The Ratepayer Affordability and Transparency in Energy Act of 2026 is a heavy-hitting piece of federal legislation designed to strip states of their power to mandate green energy. Specifically, Section 4 of the bill prohibits any state or local government from requiring that electricity sales or procurement include a set percentage of renewable, zero-emission, or carbon-free power. If your state currently has a law on the books saying 50% of its power must come from wind or solar by a certain date, this bill would effectively hit the 'delete' key on that requirement, voiding any existing state laws that conflict with these new federal rules. While states are still allowed to own and run their own renewable plants, they can no longer force the broader market to meet specific environmental quotas.
This bill represents a massive shift in who gets to decide what kind of fuel keeps your lights on. Under Section 4, regulatory authorities are barred from conditioning utility cost recovery—the way power companies get paid back for building infrastructure—on whether they meet renewable energy goals. For a homeowner in a state like California or New York that has aggressive climate targets, this could mean a sudden pivot in how local utilities plan for the future. Instead of being legally bound to phase out gas or coal, utilities would be freed from those state-level mandates, potentially slowing down the transition to a greener grid in exchange for what the bill’s purpose (Section 2) describes as 'protecting grid reliability' and 'affordability.'
The immediate impact for a small business owner or a family on a budget might be a stabilization of monthly utility bills. By removing mandates that often require expensive upgrades or the purchase of premium-priced renewable credits, the bill aims to lower the overhead for power providers. However, the flip side is a significant blow to the renewable energy industry. If you work in solar installation or wind turbine maintenance, the guaranteed market created by state mandates would vanish overnight. Section 4 essentially removes the 'guaranteed customer' aspect of the green energy transition, leaving renewable projects to compete purely on price without the support of state-level climate policies.

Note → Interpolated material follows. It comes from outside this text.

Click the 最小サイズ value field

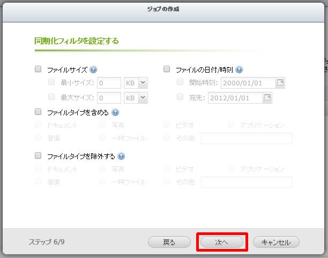109,83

By centralizing authority, the bill seeks to prevent a 'patchwork' of different state energy laws that might complicate how electricity moves across state lines. The trade-off is a loss of local control. For communities that have voted for strict environmental protections to combat local pollution or climate change, this federal override effectively silences those local preferences. While the bill clarifies that states can still own their own 'zero-emission' facilities, the broader market would no longer be forced to follow suit, creating a world where your state’s climate goals could be legally sidelined by federal decree.